Input records -
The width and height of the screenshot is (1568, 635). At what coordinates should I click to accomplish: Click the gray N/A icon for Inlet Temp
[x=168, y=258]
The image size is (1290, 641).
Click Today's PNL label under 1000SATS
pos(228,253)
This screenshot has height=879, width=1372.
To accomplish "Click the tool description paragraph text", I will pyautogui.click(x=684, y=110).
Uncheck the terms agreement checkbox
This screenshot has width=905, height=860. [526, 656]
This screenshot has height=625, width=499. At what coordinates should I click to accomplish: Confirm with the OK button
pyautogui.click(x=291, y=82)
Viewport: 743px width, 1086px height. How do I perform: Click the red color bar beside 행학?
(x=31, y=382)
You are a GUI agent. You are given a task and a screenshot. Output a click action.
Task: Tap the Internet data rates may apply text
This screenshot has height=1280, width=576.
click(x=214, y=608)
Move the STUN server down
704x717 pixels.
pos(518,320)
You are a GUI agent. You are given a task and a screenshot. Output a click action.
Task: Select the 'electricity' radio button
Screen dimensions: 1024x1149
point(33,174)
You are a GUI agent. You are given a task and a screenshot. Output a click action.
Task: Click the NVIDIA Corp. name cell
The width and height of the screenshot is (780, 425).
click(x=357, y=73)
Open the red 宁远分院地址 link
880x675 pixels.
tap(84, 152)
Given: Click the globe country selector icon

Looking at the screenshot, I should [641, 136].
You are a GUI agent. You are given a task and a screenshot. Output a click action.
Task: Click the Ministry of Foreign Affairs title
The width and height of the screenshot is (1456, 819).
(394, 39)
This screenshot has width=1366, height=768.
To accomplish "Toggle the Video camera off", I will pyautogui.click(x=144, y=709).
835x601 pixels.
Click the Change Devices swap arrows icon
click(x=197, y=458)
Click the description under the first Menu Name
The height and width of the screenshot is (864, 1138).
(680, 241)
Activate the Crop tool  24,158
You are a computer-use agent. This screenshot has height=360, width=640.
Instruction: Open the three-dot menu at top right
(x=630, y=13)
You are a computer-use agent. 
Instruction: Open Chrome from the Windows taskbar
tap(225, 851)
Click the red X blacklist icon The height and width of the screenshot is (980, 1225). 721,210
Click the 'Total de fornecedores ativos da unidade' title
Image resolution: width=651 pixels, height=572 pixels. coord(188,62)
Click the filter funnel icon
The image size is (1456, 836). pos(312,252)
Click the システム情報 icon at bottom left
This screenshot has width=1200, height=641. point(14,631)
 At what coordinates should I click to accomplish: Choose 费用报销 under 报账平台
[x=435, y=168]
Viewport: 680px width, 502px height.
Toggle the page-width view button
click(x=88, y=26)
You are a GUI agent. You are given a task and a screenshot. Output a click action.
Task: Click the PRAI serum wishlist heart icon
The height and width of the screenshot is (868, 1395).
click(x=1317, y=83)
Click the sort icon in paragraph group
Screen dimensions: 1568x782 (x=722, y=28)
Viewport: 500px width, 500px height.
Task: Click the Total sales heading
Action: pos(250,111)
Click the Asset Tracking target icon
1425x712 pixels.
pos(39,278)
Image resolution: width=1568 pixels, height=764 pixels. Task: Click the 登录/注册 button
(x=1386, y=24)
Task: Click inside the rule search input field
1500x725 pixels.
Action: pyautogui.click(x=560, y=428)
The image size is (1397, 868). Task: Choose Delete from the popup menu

Directions -
Each line of the listing should be copied exactly.

Written solution -
The width and height of the screenshot is (1568, 635). At what coordinates should I click to accomplish: Click the gray N/A icon for Inlet Temp
[x=168, y=258]
The image size is (1290, 641).
Click Today's PNL label under 1000SATS
pos(228,253)
This screenshot has height=879, width=1372.
To accomplish "Click the tool description paragraph text", I will pyautogui.click(x=684, y=110).
Uncheck the terms agreement checkbox
This screenshot has width=905, height=860. [526, 656]
This screenshot has height=625, width=499. At what coordinates should I click to accomplish: Confirm with the OK button
pyautogui.click(x=291, y=82)
Viewport: 743px width, 1086px height. How do I perform: Click the red color bar beside 행학?
(x=31, y=382)
You are a GUI agent. You are given a task and a screenshot. Output a click action.
Task: Tap the Internet data rates may apply text
This screenshot has height=1280, width=576.
click(x=214, y=608)
Move the STUN server down
704x717 pixels.
pos(518,320)
You are a GUI agent. You are given a task and a screenshot. Output a click action.
Task: Select the 'electricity' radio button
Screen dimensions: 1024x1149
point(33,174)
You are a GUI agent. You are given a task and a screenshot. Output a click action.
Task: Click the NVIDIA Corp. name cell
The width and height of the screenshot is (780, 425).
click(x=357, y=73)
Open the red 宁远分院地址 link
880x675 pixels.
tap(84, 152)
Given: Click the globe country selector icon

Looking at the screenshot, I should [641, 136].
You are a GUI agent. You are given a task and a screenshot. Output a click action.
Task: Click the Ministry of Foreign Affairs title
The width and height of the screenshot is (1456, 819).
(394, 39)
This screenshot has width=1366, height=768.
To accomplish "Toggle the Video camera off", I will pyautogui.click(x=144, y=709).
835x601 pixels.
Click the Change Devices swap arrows icon
click(x=197, y=458)
Click the description under the first Menu Name
The height and width of the screenshot is (864, 1138).
(680, 241)
Activate the Crop tool  24,158
You are a computer-use agent. This screenshot has height=360, width=640.
Instruction: Open the three-dot menu at top right
(x=630, y=13)
You are a computer-use agent. 
Instruction: Open Chrome from the Windows taskbar
tap(225, 851)
Click the red X blacklist icon The height and width of the screenshot is (980, 1225). 721,210
Click the 'Total de fornecedores ativos da unidade' title
Image resolution: width=651 pixels, height=572 pixels. coord(188,62)
Click the filter funnel icon
The image size is (1456, 836). pos(312,252)
Click the システム情報 icon at bottom left
This screenshot has width=1200, height=641. point(14,631)
 At what coordinates should I click to accomplish: Choose 费用报销 under 报账平台
[x=435, y=168]
Viewport: 680px width, 502px height.
Toggle the page-width view button
click(x=88, y=26)
You are a GUI agent. You are given a task and a screenshot. Output a click action.
Task: Click the PRAI serum wishlist heart icon
The height and width of the screenshot is (868, 1395).
click(x=1317, y=83)
Click the sort icon in paragraph group
Screen dimensions: 1568x782 (x=722, y=28)
Viewport: 500px width, 500px height.
Task: Click the Total sales heading
Action: pos(250,111)
Click the Asset Tracking target icon
1425x712 pixels.
pos(39,278)
Image resolution: width=1568 pixels, height=764 pixels. Task: Click the 登录/注册 button
(x=1386, y=24)
Task: Click inside the rule search input field
1500x725 pixels.
Action: pyautogui.click(x=560, y=428)
The image size is (1397, 868). Task: Choose Delete from the popup menu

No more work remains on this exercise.